MEMORANDUM AND ORDER ON DEFENDANT'S SECOND MOTION FOR SUMMARY JUDGMENT
F. Dennis Saylor IV, United States District Judge.
This dispute concerns the proceeds from a performance bond issued for the environmental
remediation of a contaminated parcel of land in Worcester, Massachusetts. Plaintiff A.J. Properties, LLC alleges that defendant Stanley Black & Decker, Inc. wrongfully collected payment under the bond after it had assigned its rights to those proceeds to a third party, the Wyman-Gordon Company, which in turn allegedly assigned them to A.J. Properties. Jurisdiction is based on diversity of citizenship.
The Court granted partial summary judgment for A.J. Properties, holding that it had been assigned Stanley's interest in the proceeds of the performance bond. The key issue on summary judgment was whether the right to collect from the surety to the performance bond was included in the series of assignments. After holding that it was so included, and granting summary judgment for plaintiff on that basis, the Court stayed the case and certified the underlying question of state law to the SJC pursuant to the method detailed in Supreme Judicial Court Rule 1:03.
In the meantime, Stanley discovered a release filed in the Registry of Deeds, signed by A.J. Properties, that it contends moots the present dispute. The Court lifted the stay in order to address the potential effect of the stay. Stanley then amended its answer and filed a second motion for summary judgment on the ground that the release prevents A.J. Properties from bringing any future claims relating to the property against it. A.J. Properties opposed the motion, contending that the release does not bar claims brought as assignee of Wyman-Gordon and that it is in unenforceable for lack of consideration or as against public policy. For the reasons set forth below, defendant's motion will be denied.
The following facts are presented in the light most favorable to the non-moving party, the plaintiff.
A. Factual Background
During the early and mid-1990s, Stanley-Bostitch, Inc., a predecessor to defendant Stanley Black & Decker, Inc., a Connecticut corporation (collectively, " Stanley" ), operated a small-tools manufacturing facility on a site located at 149 Washington Street in Worcester (" the 149 property" ). (Joint Appendix to Mots. Summ. J. (" J.A." ) at 146, 215).
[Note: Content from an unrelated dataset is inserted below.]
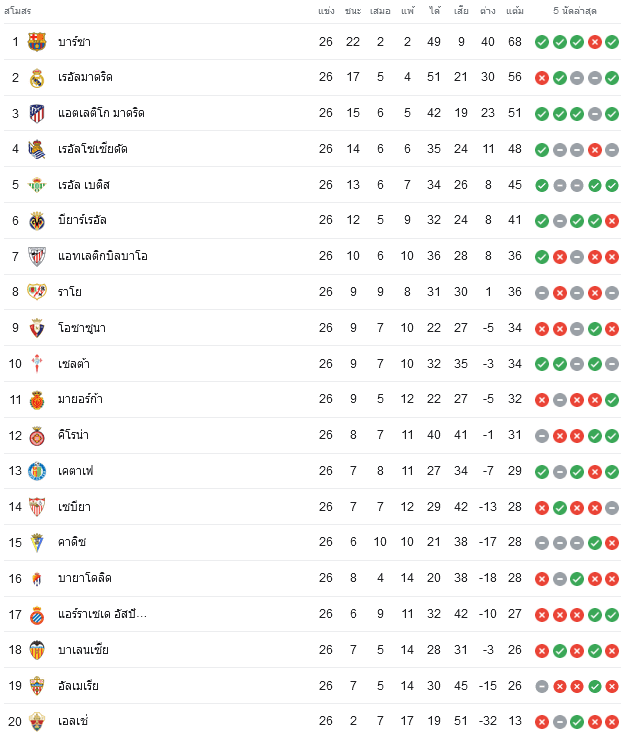Click the Valencia crest in row 18
626x733 pixels.
(37, 650)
In March 1995, Stanley became aware of substantial levels of soil and groundwater contamination on portions of the 149 property. (J.A. at 215). The area surrounding the 149 property had a long history of industrial use, and it is not clear from the record what portion of the contamination was attributable to Stanley. (J.A. at 145, 515, 843). Nonetheless, it appears that at least some of the degradation resulted from Stanley's manufacturing operations. ( Id. ). In any event, the company submitted a release notice to the Massachusetts Department of Environmental Protection, as required by the Massachusetts Oil and Hazardous Material Release Prevention and Response Act, Mass. Gen. Laws ch. 21E. (J.A. at 878). Environmental assessments undertaken around that time indicated that the contamination on the 149 property extended to an adjacent parcel at 105 Madison Street, where the Wyman-Gordon Company operated an industrial facility. (J.A. at 145-47).
Stanley ceased operations at the 149 property in July 1996. (J.A. at 147). In October 1997, Vargo & Associates Environmental Consulting Corporation (" Vargo
Corp." ) completed a " Phase III Remedial Action Plan" for the site that included a risk analysis and evaluation of remedial alternatives. (J.A. at 141-44). Vargo Corp. and its president, Patrick Vargo, were in the business of evaluating, purchasing, and remediating contaminated properties. (J.A. at 7).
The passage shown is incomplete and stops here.